Assignment:
Give the line with "This screenshot has width=239, height=179." again, along with every line below it to the end of the records, word for word.

▬▬▬

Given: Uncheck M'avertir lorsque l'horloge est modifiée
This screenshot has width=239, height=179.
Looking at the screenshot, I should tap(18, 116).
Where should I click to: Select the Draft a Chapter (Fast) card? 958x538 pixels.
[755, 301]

▬▬▬

Result for this exercise:
This screenshot has width=239, height=179.
Looking at the screenshot, I should tap(18, 116).
Where should I click to: Select the Draft a Chapter (Fast) card? 958x538 pixels.
[755, 301]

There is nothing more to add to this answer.